Picture of the Comet

Rosetta Becomes First Spacecraft to Journey to a Comet

Today is a historic day for solar system exploration. The European Space Agency spacecraft Rosetta ended 10 years of sailing through the solar system to come to its destination, cosmic spitting distance from comet 67P/Churyumov-Gerasimenko.

Rosetta’s path through the solar system was circuitous, using three gravity assisted flybys of Earth and one of Mars to build speed and get on the proper course to meet the comet. But it’s finally there at the comet’s current location about 405 million km from Earth, or about halfway between Jupiter and Mars.

“After ten years, five months and four days travelling towards our destination, looping around the Sun five times and clocking up 6.4 billion km, we are delighted to announce finally ‘we are here’,” says Jean-Jacques Dordain, ESA’s Director General.

“Europe’s Rosetta is now the first spacecraft in history to rendezvous with a comet, a major highlight in exploring our origins. Discoveries can start.”

Close-Up of The Comet's Surface
Close-up of the comet’s surface taken by Rosetta.

Comets are thought to have possibly helped ‘seed’ the Earth with water and maybe even life, but there are many unanswered questions about what they are and how they are made up that this up close and personal look will help to answer.

The Rosetta mission has been in the planning and discussion stages since the 1970s, and the last few weeks were the touchiest and riskiest part as the spacecraft performed several maneuvers to match the speed and trajectory the comet so it didn’t simply fly past and scrub the entire effort.

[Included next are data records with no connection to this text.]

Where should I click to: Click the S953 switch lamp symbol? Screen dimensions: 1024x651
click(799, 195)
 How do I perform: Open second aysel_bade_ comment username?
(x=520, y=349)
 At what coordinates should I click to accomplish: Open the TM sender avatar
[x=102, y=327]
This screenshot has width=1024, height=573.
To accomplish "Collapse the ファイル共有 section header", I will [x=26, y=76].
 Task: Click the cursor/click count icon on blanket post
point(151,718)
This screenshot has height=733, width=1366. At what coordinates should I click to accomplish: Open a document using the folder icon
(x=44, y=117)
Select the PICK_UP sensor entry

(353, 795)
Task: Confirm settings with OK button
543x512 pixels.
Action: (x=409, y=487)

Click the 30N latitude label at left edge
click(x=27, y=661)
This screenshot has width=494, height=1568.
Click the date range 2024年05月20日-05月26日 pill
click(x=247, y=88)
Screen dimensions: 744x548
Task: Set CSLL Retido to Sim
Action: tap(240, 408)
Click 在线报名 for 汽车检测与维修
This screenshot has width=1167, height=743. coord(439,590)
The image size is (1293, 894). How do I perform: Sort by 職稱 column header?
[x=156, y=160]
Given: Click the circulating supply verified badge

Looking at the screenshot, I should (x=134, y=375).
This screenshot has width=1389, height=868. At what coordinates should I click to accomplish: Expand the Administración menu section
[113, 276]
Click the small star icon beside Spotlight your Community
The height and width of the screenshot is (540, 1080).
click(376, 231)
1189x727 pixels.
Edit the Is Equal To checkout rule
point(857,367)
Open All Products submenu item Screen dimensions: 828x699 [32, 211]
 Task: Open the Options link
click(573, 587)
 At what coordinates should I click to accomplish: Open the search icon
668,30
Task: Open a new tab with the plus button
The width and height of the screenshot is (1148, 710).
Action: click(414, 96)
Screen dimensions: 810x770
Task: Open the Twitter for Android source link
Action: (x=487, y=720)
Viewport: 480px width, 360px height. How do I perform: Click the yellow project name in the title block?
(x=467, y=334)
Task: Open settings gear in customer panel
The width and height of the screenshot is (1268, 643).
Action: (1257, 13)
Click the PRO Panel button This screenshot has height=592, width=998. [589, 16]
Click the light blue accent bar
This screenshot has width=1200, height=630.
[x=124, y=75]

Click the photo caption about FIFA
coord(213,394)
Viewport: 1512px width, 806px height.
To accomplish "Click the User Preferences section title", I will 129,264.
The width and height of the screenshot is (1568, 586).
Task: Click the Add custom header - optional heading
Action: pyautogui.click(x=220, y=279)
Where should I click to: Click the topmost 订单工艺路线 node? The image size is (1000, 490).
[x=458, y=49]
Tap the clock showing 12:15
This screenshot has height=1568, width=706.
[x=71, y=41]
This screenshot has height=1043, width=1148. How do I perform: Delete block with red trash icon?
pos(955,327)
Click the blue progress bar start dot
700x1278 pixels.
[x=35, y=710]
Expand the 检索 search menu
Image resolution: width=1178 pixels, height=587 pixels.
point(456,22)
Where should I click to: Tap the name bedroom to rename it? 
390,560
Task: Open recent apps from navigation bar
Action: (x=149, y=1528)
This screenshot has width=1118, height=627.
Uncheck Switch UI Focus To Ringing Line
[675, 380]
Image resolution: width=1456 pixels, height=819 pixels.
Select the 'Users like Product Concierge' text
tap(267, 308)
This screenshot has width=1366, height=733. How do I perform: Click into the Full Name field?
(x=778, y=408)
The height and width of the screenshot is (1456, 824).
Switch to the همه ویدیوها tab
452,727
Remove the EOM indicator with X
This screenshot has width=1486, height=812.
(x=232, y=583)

Fortunately, those maneuvers went as planned, and Rosetta is now about 100 km from the comet. It plans to orbit it at as close as 30 km and, by November 11, send its Philae lander to its surface to study the comet as intimately as possible.

“Over the next few months, in addition to characterising the comet nucleus and setting the bar for the rest of the mission, we will begin final preparations for another space history first: landing on a comet,” said Matt Taylor, ESA’s Rosetta project scientist.

“After landing, Rosetta will continue to accompany the comet until its closest approach to the Sun in August 2015 and beyond, watching its behaviour from close quarters to give us a unique insight and realtime experience of how a comet works as it hurtles around the Sun.”